Roma, 6 ago. (Adnkronos) – "Riconoscere la Palestina. Utile per salvaguardare il principio della statualità palestinese. Meno per avvicinare un cessate il fuoco e per favorire un nuovo assetto regionale. Anzi, finora a fronte delle iniziative europee prevalgono l’impermeabilità del governo israeliano a ogni moderazione (perfino occupando Gaza) e l’indisponibilità di Donald Trump a frenare Israele. Mentre emergono le divisioni di un’Europa poco rilevante".
Lo scrive sul Corriere della Sera Giampiero Massolo, ex presidente dell'Istituto per gli Studi di Politica Internazionale (Ispi), affermando che "la chiave della crisi mediorientale sta a Washington. E Trump si comporta come se desse per scontati il superamento nei fatti della soluzione dei due Stati e la stanchezza dei Paesi arabi per una causa palestinese che egli non considera strategicamente rilevante".

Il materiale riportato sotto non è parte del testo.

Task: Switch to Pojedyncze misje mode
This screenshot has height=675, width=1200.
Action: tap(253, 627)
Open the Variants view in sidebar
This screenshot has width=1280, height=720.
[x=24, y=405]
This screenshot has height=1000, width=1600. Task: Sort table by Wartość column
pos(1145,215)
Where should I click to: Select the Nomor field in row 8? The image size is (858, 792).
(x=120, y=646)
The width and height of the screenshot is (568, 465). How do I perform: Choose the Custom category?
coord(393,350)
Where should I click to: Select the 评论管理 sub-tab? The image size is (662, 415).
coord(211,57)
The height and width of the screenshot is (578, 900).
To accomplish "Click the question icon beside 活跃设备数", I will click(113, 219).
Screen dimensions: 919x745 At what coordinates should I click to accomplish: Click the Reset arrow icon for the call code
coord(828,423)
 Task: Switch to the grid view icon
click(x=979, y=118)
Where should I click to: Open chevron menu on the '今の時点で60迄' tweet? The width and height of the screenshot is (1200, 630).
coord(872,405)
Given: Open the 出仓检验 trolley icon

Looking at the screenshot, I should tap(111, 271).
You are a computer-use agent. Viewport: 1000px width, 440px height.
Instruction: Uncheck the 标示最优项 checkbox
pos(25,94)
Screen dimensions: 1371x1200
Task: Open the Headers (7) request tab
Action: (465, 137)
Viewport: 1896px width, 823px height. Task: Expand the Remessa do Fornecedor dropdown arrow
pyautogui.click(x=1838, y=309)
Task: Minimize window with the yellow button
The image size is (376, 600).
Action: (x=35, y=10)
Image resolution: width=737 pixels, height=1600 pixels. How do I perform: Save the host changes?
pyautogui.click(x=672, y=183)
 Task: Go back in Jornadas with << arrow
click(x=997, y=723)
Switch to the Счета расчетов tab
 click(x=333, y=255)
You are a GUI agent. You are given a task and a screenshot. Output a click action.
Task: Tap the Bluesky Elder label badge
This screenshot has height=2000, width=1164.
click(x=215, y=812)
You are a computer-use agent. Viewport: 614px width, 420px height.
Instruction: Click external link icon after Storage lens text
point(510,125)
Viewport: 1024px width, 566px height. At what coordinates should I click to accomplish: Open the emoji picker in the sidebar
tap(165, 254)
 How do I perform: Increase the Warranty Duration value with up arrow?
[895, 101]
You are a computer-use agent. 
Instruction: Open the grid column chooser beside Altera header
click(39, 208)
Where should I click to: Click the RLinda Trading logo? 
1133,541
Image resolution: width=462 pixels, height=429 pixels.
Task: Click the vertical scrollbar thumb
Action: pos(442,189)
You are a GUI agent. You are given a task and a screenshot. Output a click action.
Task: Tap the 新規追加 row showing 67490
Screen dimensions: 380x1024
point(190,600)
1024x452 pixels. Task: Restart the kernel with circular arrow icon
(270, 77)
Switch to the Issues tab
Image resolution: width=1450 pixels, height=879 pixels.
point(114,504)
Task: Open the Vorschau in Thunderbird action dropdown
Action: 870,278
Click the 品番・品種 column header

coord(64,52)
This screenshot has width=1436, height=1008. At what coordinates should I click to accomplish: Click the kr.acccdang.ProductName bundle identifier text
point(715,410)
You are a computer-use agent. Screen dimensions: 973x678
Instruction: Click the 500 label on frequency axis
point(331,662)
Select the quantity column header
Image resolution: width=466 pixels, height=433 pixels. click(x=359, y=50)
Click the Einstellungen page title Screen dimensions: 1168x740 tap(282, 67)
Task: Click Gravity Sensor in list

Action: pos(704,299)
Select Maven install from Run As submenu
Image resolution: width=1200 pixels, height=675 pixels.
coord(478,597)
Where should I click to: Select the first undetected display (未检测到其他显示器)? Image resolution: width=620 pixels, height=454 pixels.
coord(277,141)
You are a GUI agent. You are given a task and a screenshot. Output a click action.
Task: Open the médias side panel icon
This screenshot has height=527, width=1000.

"Il presidente americano – prosegue – sembra scommettere che l’egemonia conquistata da Israele con le armi contribuisca agli assetti regionali, basti a proteggerlo da nuovi 7 ottobre e lo renda meno dipendente dalle garanzie securitarie degli americani (e dunque dai loro 'consigli'). Lascia fare, a Gaza come in Cisgiordania. Considera prioritario rilanciare gli accordi di Abramo, ma pare scettico che agli Stati Uniti sia sufficiente garantire militarmente i sauditi — a loro volta esitanti — per indurli a riconoscere Israele e a premere efficacemente su Hamas. Insomma, uno stallo. Situazione scomoda per gli europei, se non riusciranno a incidere su eventi dei quali rischiano di fare le spese in termini di terrorismo jihadista, flussi migratori, antisemitismo risorgente".
"L’Europa non può ignorare i nuovi dati dell’equazione mediorientale: comportano conseguenze operative – conclude Massolo – Si tratta anzitutto di coordinare le posizioni tra i Paesi maggiori: c’è spazio per riassorbire le sfasature in un formato dove Italia e Germania bilancino Regno Unito e Francia. Sarebbe poi utile sfumare il tema dei riconoscimenti simbolici (e accentuare gli interventi umanitari) per non perdere contatto con gli Stati Uniti, la cui priorità resta far tacere le armi e ora anche consentire gli aiuti. Altrettanto necessario inoltre continuare gli sforzi con gli arabi moderati (magari nel quadro di un «gruppo di contatto») perché incalzino Hamas a cedere le armi e a rilasciare gli ostaggi: non c’è esito possibile a Gaza che ne prescinda. Occorre infine continuare a persuadere Trump che lasciare mano libera a Netanyahu non riapre la via degli accordi di Abramo e che la via militare alla stabilità regionale è fragile. Arduo, certo. Ma abbiamo alternative?".